サメを一躍スターダムな存在にした作品といえば言わずと知れた『ジョーズ』であるが、その後も雨後の筍のごとく大量のサメ映画が製作・公開され続けているのにはもちろん理由がある。
まず、なんといってもヴィジュアル的に迫力がある。図体がデカくてインパクトがあるし、歯を剥き出しにしたフォルムは凶暴そのものだ。それでいてタコやイカなどのようなグロっぽさがないヴィジュアルなので万人に受け入れられやすい。じつに使い勝手のいい人材、もとい「魚材」、それがサメなのである。
しかも人間の役者と違ってギャラを一切要求してこない。売れっ子のスターになってもけっして鼻を高くしてふんぞり返ったりすることもない。空から降ってきたり(『シャークネード』)、頭をふたつにされたり(『ダブルヘッド・ジョーズ』)、スーパーマーケットの中で人を襲ったり(『パニック・マーケット』)、ムチャな要求にも素直に応じてくれるその姿勢はまさに役者の鏡と言えるだろう。
で、『ビーチ・シャーク』は、砂浜の中を泳ぐサメが人間を襲う映画である。
ムチャクチャすぎる設定に唖然とするばかりである。こんな映画を思いつくのは馬鹿か天才だけだろう。

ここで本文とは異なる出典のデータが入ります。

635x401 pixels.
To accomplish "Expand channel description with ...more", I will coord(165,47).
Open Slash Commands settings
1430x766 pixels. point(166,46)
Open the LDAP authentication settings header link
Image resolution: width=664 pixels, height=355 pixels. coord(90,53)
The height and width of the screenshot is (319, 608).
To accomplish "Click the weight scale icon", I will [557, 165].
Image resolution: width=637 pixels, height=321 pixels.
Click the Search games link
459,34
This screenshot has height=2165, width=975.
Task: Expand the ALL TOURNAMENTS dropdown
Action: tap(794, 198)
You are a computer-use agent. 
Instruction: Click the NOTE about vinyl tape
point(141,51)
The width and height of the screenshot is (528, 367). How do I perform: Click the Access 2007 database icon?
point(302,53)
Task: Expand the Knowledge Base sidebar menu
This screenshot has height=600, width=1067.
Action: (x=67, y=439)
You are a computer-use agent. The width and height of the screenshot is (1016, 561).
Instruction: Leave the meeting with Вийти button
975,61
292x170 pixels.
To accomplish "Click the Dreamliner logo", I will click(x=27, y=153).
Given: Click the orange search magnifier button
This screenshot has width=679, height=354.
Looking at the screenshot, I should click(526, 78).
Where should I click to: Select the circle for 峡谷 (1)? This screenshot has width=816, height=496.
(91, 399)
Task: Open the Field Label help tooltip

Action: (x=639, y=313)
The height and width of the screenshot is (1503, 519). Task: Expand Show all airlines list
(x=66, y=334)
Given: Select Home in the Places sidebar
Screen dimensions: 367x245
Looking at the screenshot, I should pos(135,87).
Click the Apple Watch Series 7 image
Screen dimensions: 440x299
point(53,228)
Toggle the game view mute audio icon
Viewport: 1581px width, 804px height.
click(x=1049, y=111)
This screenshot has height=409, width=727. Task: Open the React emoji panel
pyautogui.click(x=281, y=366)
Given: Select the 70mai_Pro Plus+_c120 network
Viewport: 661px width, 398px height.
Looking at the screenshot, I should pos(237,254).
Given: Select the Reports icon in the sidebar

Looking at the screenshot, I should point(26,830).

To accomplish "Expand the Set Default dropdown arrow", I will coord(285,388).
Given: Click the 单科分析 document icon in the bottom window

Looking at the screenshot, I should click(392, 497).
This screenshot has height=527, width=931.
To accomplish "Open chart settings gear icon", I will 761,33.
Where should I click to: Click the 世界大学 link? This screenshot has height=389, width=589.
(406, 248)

しかし、そんな無理難題としか思えぬ役柄をサメは完璧にこなしていた。役に成りきるための努力を惜しまない姿勢はもはやデ・ニーロ級と言えるだろう。思わず頭が下がるばかりである。
そんな「砂サメ」と対峙するのはブルック・ホーガンだ。アメリカプロレス界のトップスター、あのハルク・ホーガンの愛娘である。
劇中、砂の中を泳ぐサメのメカニズムを懇切丁寧に説明してくれるのが海洋研究学者役の娘ホーガンなのである。ただ、これが何遍見直してもそのメカニズムがさっぱり理解できない。
まあ、当然の話だろう。なぜなら、「細けぇことは気にすんな」の精神で鑑賞するのがサメ映画のルールだからである。
最終的に父ハルクが登場、砂サメどもをアックスボンバーで次々と成敗していくのを期待しながら観ていたが、さすがにそこまでムチャクチャな展開にはならなかった。
ともあれ、『エイリアンVSプレデター』や『ジェイソンVSフレディ』に便乗した、『サメVSホーガン』がいつ撮影・公開されてもおかしくはないだろう。なぜなら、サメ映画の常識はこの世の非常識だからだ。